■ **Consigne 1**
D'après le texte sur les droits de la femme, pourquoi les prolétaires veulent-ils que les femmes soient instruites de leur déclaration ? Répondez en une à trois phrases.
■ **Consigne 2**
Poursuivez le texte sur les droits de la femme à partir de l'endroit où il s'arrête.

■ **Extrait du texte**
* * * *

Ouvriers, en 91, vos pères ont proclamé l’immortelle déclaration des DROITS DE L’HOMME, et c’est à cette solennelle déclaration que vous devez d’être aujourd’hui des hommes libres et égaux en droit devant la loi'. — Honneur à vos pères pour cette grande œuvre ! — Mais, prolétaires, il vous reste à vous, hommes de 1843, une œuvre non moins grande accomplir. — À votre tour, affranchissez les dernières esclaves qui restent encore dans la société française ; proclamez les DROITS DE LA FEMME, et dans les mêmes termes que vos pères ont proclamé les vôtres, dites :

« Nous, prolétaires français, après cinquante-trois ans d’expérience, nous reconnaissons être duement éclairés et convaincus que l’oubli et le mépris qu’on a fait des droits naturels de la femme sont les seules causes des malheurs du monde, et nous avons résolu d’exposer dans une déclaration solennelle, inscrite dans notre charte, ses droits sacrés et inaliénables. Nous voulons que les femmes soient instruites de notre déclaration, afin qu’elles ne se laissent plus opprimer et avilir par l’injustice et la tyrannie de l’homme, et que les hommes respectent dans les femmes, leurs mères, la liberté et l’égalité dont ils jouissent eux-mêmes.

1o Le but de la société devant être le bonheur commun de l’homme et de la femme, L’UNION OUVRIÈRE garantit à l’homme et à la femme la jouissance de leurs droits d’ouvriers et d’ouvrières.

2o Ces droits sont : l’égalité à l’admission dans les PALAIS de l’UNION OUVRIÈRE, soit comme enfants, blessés ou vieillards.

3o Pour nous, la femme étant l’égale de l’homme, il est bien entendu que les filles recevront, quoique diverse, une instruction aussi rationnelle, aussi solide, aussi étendue en science morale et professionnelle, que les garçons.

4o Quant aux blessés et aux vieillards, le traitement en tout sera le même pour les femmes que pour les hommes.

Ouvriers, soyez-en sûrs ; si vous avez assez d’équité, de justice, pour inscrire dans votre Charte les quelques lignes que je viens de tracer, cette déclaration des droits de la femme passera bientôt dans les mœurs ; des mœurs dans la loi, et avant vingt-cinq ans yous verrez inscrit en tête du livre de la loi qui régira la société française : — ÉGALITE ABSOLUE « de » « l’homme et de la femme ».

Alors, mes frères, et seulement alors, l’UNITÉ HUMAINE sera CONSTITUÉE.

Fils de 89, voilà l’œuvre que vos pères vous ont léguée !


  1. Aristote, moins tendre que Platon, posait, sans la résoudre, cette question : Les femmes ont-elles une âme ? question que daigna trancher en leur faveur le concile de Mâcon, à la majorité de trois voix.(La Phalange, 21 août 1842.)

* * * *

■ **Données enregistrées**
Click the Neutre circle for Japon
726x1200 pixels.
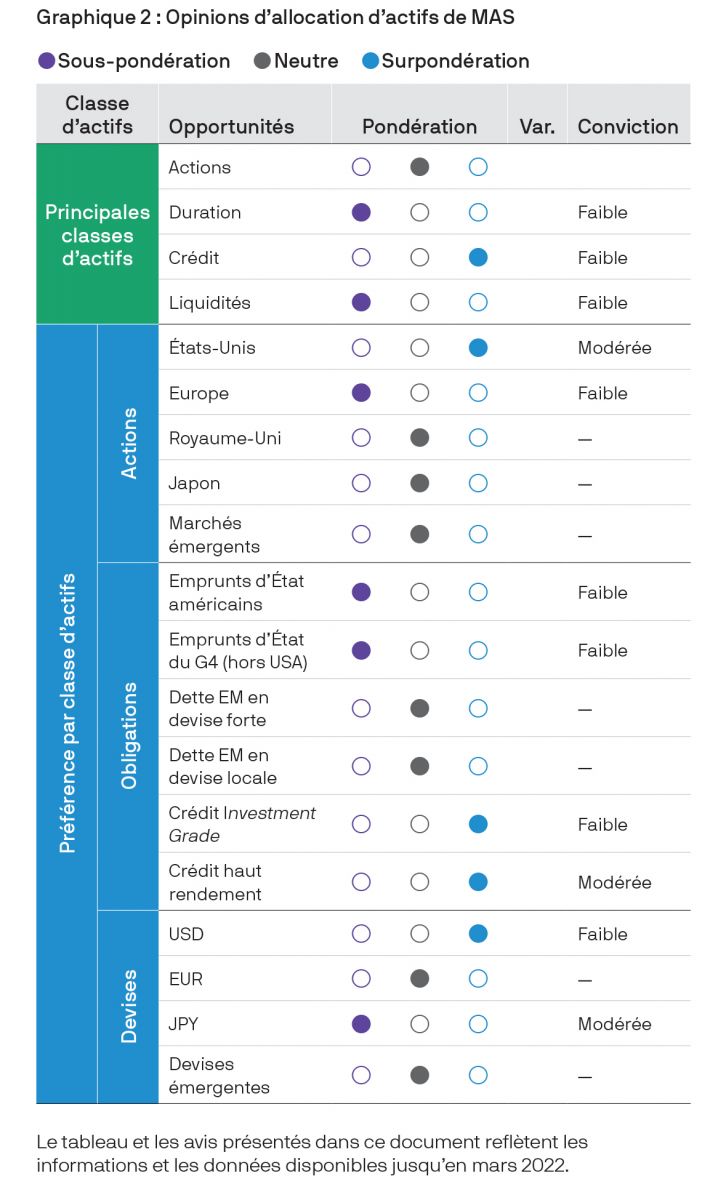tap(420, 483)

* * * *

■ **Réponse 1**
Ils le veulent pour que les femmes ne se laissent plus opprimer et avilir par l'injustice et la tyrannie de l'homme. Ils le veulent aussi pour que les hommes respectent dans les femmes, leurs mères, la liberté et l'égalité dont ils jouissent eux-mêmes.

■ **Réponse 2**
    Ainsi, trois voix de moins, et la femme était reconnue appartenir au règne des bêtes brutes, et ceci étant, l’homme, le maître, le seigneur, aurait été obligé de cohabiter avec la bête brute ! cette pensée fait frémir et glace d’horreur !….. Du reste, telles que sont les choses, cela doit être un profond sujet de douleur pour les sages des sages de penser qu’ils descendent de la race femme. — Car, si réellement ils sont convaincus que la femme est aussi stupide qu’ils le prétendent, quelle honte pour eux d’avoir été conçus dans les flancs d’une semblable créature, d’avoir sucé son lait et d’être restés sous sa tutelle une grande partie de leur vie ! — Oh ! il est bien probable que, si ces sages avaient pu mettre la femme hors la nature, comme ils l’ont mise hors l’Église, hors la loi et hors la société, ils se seraient épargné la honte de descendre d’une femme. — Mais heureusement qu’au dessus de la sagesse des sages, il y a la loi de Dieu.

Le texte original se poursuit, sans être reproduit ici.